Long-term immunogenicity, safety and efficacy of human-cl rhFVIII in previously treated children with severe hemophilia A

J. Bichler1, A. Klukowska2, V. Vdovin3, T. Szczepanski4, I. Dzhunova1, R. Liesner5 (1Lachen, Switzerland, 2Warsaw, Poland, 3Moscow, Russian Federation, 4Katowice, Poland, 5London, United Kingdom)

Bleeding disorders, coagulation and fibrinolytic factors
Date: 17.02.2017,
Time: 17:15 - 18:15

Objective: The study investigated the efficacy and safety of long-term prophylactic treatment with Human-cl rhFVIII (Nuwiq®) in previously treated children with severe haemophilia A.

Methods: This prospective, open-label, uncontrolled, multi-center Phase 3b study was open to children who had completed the predecessor study GENA-03 with at least 50 exposure days (ED) and at least 6 months of treatment.

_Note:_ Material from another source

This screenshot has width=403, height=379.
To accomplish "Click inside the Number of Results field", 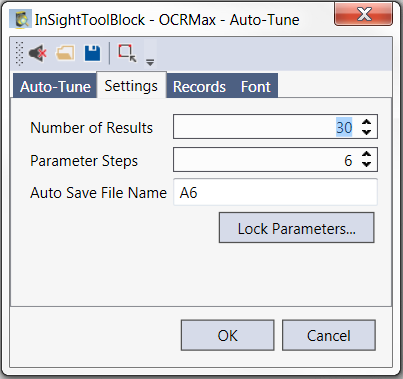I will [x=266, y=127].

Patients continued prophylaxis with injections every other day or 3 times per week. Inhibitor (Bethesda assay, Nijmegen modification) and non-inhibitory antibody tests (ELISA-based) were performed in a central laboratory at study start, then every 3 months and at study completion. Adverse events were recorded throughout the study.

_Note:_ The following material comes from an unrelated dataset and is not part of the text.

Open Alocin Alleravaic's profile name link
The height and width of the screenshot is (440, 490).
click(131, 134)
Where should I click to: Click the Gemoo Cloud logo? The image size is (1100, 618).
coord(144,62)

Results: Informed consent was obtained from the patient/legal guardian(s) prior to any trial-related activity. The study enrolled 49 patients from 10 centers across 6 European countries. Their median (range) age at study start was 6.0 (3.0-13.0) years. They received a total of 27.5 million International Units (IU) with 20,518 injections of Human-cl rhFVIII over a median (range) period of 2.5 (0.8-4.4) years: 19,723 injections were given for prophylaxis, 485 for treatment of bleeding episodes, 261 for surgical prophylaxis and 47 for recovery assessments. The mean (± SD) dose per prophylactic injection was 38.6 ± 6.7 IU/kg. The spontaneous annualized bleeding rate (negative binomial regression) was 0.67 (all bleeds 2.88) compared to 1.36 (all bleeds 3.54) of the same patients in the predecessor study. The majority of bleeding events were traumatic (62.2%). There were 24 surgical procedures (12 minor, 12 major) performed in 14 children. The efficacy was rated as “excellent” for all (100%) documented procedures. Only 2 (<0.01%) injections were connected with adverse drug reactions dyspnea, fever after FVIII injection). No patient developed an inhibitor.

Conclusion: The data suggest that long-term prophylaxis with Human-cl rhFVIII (Nuwiq®) in children is efficacious and has a favourable safety profile.